ROME — The head of the Ukrainian Catholic Church said Russia’s reasons for attacking Ukraine are nothing more than an excuse to justify its ultimate goal of wiping out the country and its people.

Archbishop Sviatoslav Shevchuk of Kyiv-Halych said that although Russian President Vladimir Putin has said “demilitarization and denazification” are the primary reasons for invading Ukraine, Russian military tactics are following “a genocide manual” in which “the entire people must be eliminated.”

Shevchuk made his remarks in a video call to the plenary meeting of the Pontifical Council for Promoting Christian Unity, of which he is a member, and he spoke about the war’s impact on ecumenical dialogue, according to a statement released May 6 by his office.

Russia’s invasion and ongoing war on Ukraine, now entering its 70th day, has caused a “humanitarian catastrophe” with millions forced to flee the country or be displaced internally, he said.

Furthermore, mass graves discovered in cities liberated from Russian occupation have now become “places of prayer for everyone: Orthodox, Catholics, Protestants, Jews and Muslims.”

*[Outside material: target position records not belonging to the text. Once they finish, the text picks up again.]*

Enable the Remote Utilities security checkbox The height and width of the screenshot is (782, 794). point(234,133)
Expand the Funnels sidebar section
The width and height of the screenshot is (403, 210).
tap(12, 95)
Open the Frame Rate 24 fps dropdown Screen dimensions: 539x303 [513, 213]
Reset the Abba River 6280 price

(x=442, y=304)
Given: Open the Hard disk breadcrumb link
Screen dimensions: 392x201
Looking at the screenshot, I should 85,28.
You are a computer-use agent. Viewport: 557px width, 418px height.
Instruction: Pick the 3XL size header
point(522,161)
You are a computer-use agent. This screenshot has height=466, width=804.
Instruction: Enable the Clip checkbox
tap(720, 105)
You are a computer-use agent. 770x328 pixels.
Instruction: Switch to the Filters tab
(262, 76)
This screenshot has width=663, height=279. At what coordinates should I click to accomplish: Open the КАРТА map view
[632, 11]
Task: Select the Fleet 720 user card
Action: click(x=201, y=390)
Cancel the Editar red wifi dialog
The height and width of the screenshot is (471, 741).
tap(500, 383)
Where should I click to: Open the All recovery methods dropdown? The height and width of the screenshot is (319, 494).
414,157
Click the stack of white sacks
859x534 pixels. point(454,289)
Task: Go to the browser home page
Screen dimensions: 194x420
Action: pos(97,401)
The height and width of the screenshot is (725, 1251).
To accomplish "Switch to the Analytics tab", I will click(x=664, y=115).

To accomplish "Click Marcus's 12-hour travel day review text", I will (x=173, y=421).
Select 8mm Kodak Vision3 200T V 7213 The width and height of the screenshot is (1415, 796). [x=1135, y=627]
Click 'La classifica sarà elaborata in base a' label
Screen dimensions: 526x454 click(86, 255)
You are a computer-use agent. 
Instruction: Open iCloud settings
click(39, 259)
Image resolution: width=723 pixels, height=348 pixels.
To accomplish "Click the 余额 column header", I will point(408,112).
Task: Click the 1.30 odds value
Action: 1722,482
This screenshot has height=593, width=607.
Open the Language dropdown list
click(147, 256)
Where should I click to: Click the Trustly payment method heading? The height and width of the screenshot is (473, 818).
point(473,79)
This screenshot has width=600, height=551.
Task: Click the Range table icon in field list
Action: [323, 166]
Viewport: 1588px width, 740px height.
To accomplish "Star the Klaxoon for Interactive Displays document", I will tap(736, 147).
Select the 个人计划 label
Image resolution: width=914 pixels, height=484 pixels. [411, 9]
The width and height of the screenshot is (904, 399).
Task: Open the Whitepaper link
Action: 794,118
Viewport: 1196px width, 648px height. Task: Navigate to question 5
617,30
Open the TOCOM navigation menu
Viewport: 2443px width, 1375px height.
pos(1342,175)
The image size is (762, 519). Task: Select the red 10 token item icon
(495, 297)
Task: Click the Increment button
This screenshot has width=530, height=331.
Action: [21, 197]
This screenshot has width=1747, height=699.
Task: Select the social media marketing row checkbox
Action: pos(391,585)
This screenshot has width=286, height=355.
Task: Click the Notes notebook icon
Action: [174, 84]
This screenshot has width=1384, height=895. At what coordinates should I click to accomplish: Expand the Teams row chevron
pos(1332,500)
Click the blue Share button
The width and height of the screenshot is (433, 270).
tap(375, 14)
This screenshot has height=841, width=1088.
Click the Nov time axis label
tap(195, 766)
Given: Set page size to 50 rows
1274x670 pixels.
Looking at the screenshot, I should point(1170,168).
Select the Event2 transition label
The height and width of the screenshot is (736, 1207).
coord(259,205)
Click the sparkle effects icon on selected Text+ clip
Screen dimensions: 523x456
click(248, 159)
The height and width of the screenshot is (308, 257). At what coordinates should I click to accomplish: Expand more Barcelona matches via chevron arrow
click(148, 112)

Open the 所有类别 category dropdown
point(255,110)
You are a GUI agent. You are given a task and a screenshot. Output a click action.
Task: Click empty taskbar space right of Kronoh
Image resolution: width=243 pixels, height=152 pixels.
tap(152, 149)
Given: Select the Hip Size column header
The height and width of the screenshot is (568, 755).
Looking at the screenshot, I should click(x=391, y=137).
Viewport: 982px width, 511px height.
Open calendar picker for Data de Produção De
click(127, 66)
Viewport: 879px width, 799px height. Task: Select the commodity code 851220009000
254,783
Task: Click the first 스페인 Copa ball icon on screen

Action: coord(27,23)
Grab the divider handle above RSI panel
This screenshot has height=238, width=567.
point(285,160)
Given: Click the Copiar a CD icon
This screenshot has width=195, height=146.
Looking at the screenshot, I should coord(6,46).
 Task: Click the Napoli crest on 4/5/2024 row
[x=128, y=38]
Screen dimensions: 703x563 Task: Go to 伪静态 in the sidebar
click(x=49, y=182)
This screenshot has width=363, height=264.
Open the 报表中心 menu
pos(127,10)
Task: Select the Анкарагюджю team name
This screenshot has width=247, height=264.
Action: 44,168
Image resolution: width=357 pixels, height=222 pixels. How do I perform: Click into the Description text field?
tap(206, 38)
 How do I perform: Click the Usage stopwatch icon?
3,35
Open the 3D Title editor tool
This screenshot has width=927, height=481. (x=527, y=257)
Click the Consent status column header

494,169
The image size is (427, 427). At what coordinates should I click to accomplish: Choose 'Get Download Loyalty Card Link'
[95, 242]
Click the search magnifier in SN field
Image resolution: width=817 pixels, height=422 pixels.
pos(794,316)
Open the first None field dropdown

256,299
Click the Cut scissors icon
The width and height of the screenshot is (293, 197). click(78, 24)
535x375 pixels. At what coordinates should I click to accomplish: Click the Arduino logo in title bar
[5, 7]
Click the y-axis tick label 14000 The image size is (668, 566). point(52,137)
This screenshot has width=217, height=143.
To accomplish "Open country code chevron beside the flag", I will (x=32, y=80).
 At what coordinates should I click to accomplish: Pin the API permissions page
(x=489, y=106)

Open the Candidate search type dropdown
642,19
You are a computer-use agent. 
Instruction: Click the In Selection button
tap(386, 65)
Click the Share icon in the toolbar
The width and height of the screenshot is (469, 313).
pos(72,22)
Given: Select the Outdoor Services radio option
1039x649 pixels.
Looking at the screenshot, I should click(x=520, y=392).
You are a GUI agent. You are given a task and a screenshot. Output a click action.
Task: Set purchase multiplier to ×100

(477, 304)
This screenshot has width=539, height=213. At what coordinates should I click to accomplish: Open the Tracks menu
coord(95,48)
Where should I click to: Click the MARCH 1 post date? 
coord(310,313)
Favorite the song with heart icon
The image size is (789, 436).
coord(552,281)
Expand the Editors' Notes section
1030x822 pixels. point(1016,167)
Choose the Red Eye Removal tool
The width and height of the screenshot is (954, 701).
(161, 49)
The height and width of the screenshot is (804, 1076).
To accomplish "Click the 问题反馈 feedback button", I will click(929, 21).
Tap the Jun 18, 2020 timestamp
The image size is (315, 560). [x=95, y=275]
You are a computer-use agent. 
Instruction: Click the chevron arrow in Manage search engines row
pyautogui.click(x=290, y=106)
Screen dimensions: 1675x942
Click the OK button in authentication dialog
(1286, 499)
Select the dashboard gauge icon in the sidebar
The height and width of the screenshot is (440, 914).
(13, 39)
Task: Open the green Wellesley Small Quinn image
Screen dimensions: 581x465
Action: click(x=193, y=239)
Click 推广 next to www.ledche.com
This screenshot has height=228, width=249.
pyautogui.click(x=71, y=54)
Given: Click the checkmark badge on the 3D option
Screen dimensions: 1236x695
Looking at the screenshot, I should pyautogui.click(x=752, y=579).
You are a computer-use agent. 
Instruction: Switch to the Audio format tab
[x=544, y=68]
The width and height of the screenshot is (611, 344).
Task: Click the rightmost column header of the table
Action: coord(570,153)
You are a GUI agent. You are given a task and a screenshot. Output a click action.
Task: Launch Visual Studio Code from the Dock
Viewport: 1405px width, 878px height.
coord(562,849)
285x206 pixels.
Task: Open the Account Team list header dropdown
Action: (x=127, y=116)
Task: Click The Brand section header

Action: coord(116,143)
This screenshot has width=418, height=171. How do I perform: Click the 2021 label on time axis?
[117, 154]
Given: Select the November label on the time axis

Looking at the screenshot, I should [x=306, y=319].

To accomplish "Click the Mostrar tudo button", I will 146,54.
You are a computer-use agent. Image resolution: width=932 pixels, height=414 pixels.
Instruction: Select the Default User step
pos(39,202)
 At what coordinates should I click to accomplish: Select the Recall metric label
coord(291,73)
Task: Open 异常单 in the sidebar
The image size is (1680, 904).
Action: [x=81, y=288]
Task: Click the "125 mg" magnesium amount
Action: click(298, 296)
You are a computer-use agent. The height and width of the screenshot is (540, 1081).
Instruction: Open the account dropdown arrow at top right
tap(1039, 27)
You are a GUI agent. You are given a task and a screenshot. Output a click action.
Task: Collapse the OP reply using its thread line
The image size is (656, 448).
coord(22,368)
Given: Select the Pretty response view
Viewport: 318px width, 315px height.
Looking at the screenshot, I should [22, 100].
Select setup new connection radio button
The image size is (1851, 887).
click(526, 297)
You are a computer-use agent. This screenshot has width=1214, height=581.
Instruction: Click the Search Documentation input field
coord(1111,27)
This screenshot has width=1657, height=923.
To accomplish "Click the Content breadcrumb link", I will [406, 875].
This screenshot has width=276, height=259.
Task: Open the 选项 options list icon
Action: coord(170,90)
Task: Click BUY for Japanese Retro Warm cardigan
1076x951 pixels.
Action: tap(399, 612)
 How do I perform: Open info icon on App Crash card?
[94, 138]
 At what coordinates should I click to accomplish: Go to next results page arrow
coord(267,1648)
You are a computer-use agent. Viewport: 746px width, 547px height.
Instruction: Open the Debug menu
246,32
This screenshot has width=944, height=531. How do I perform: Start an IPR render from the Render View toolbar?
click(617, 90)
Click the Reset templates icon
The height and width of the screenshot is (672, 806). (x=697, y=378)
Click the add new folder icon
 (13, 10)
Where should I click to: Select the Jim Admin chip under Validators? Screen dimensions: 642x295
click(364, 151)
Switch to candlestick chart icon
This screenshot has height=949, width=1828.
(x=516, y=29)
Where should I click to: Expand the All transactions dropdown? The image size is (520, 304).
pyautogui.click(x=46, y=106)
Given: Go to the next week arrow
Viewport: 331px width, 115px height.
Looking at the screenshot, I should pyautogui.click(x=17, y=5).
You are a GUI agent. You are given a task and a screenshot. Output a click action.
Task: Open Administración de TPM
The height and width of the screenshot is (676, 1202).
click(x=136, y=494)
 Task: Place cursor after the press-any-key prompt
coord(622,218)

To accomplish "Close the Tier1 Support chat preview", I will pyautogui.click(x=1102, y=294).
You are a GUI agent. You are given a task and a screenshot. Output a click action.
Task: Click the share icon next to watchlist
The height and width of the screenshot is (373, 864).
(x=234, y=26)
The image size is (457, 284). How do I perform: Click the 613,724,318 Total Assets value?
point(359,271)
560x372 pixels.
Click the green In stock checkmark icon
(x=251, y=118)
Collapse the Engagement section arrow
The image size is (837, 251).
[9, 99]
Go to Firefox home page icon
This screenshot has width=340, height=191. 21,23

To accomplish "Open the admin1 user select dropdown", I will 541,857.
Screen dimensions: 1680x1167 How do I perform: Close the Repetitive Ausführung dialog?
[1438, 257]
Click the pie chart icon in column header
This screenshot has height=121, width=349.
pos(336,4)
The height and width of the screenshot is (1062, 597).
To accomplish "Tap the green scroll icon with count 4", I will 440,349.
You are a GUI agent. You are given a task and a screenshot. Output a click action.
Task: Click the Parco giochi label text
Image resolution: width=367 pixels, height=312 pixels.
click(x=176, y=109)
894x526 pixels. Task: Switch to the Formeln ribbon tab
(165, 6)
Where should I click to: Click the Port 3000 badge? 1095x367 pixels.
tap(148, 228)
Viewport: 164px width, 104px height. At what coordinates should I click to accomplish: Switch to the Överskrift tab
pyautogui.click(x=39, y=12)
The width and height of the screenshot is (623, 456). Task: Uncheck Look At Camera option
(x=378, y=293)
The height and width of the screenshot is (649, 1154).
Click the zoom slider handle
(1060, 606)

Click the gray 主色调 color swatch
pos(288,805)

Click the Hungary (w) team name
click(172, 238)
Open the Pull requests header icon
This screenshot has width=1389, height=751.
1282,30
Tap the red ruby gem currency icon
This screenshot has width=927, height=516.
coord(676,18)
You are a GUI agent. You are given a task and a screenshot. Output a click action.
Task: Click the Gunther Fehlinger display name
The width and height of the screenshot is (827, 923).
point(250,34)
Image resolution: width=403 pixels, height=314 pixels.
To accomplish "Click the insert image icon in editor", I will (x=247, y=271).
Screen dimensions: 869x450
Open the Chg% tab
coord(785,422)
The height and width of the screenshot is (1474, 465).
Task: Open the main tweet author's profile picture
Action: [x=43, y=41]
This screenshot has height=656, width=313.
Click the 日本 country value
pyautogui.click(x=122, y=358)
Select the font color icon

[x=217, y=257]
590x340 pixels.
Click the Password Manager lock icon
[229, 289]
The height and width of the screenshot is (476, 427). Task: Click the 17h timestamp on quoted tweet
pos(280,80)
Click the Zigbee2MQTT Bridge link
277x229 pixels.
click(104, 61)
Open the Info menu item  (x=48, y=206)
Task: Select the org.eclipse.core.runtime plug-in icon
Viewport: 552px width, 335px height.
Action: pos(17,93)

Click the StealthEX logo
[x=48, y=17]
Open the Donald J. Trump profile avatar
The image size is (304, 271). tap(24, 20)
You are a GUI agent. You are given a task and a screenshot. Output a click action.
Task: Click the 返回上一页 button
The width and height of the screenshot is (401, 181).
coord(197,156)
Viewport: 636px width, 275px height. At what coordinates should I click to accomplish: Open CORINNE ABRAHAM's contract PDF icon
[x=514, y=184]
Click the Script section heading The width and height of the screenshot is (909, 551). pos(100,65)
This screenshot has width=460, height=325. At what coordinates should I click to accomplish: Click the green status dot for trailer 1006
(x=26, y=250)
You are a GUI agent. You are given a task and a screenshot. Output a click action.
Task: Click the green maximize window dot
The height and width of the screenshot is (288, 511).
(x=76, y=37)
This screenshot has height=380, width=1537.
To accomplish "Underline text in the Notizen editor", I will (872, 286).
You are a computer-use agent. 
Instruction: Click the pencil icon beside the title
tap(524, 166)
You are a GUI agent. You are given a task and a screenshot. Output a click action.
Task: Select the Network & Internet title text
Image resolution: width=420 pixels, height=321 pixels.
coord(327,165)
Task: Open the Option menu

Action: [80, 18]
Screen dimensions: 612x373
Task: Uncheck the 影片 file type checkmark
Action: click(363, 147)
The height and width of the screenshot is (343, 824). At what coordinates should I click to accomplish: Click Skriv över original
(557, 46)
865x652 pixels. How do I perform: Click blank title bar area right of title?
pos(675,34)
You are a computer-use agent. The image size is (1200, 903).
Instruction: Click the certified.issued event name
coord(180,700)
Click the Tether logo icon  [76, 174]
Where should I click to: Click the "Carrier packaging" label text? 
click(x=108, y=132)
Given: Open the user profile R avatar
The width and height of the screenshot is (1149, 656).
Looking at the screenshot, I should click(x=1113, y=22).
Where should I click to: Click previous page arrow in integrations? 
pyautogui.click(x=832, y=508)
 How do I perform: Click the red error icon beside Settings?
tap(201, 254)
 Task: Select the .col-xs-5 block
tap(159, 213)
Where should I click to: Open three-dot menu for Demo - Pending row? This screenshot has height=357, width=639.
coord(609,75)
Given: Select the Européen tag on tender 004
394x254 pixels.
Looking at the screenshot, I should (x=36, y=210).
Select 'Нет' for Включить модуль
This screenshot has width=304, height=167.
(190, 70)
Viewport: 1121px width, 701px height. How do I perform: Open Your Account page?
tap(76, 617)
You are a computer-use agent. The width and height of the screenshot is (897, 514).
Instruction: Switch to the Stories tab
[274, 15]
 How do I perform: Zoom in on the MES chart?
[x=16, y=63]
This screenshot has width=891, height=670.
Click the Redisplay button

Shevchuk said Russian troops are also responsible for “raping men, women and children” and have destroyed “nearly 100 churches, monasteries and religious buildings.”

Nevertheless, amid the tragedy of war, religious groups in Ukraine are “united like never before,” he said.

“Just on the eve of the Russian attack, when we had already received news and foreign ambassadors were leaving the city of Kyiv, in a night session, the council (of churches and religions) made an appeal to the Russian president to stop,” he recalled. “We proposed ourselves as the mediators; if the diplomats, the politicians were not able to avoid the armed conflict, we wanted to be the mediators of peace, men and women of the church.”

The Ukrainian archbishop also denounced the stance taken by Russian Orthodox Patriarch Kirill of Moscow, whose justifications of the war pose “a great danger not only for the Russian Orthodox Church, but for Christianity in the modern world.”

Communities of the Moscow Patriarchate in Ukraine, he added, feel “neglected and forgotten,” considering that “most of the churches destroyed are their own.”

He also compared the Russian patriarch’s stance on Ukraine to that of the Islamic State regarding Iraq and Syria.

“Unfortunately, the Russian Orthodox Church has been trapped in Putin’s doctrine of the state, which already had an explicit broad condemnation from Orthodox theologians a month ago,” Shevchuk said.

The head of the Ukrainian Catholic Church said the war in Ukraine raises two important issues that the Catholic Church must reflect on: the church’s social teaching on war and peace and its explanation of the relationship between church and state.

“There is an obvious need to work out the correct language to describe the new challenges in these areas but also to have the courage at the ecumenical level to find the right answers to these dangers,” he said.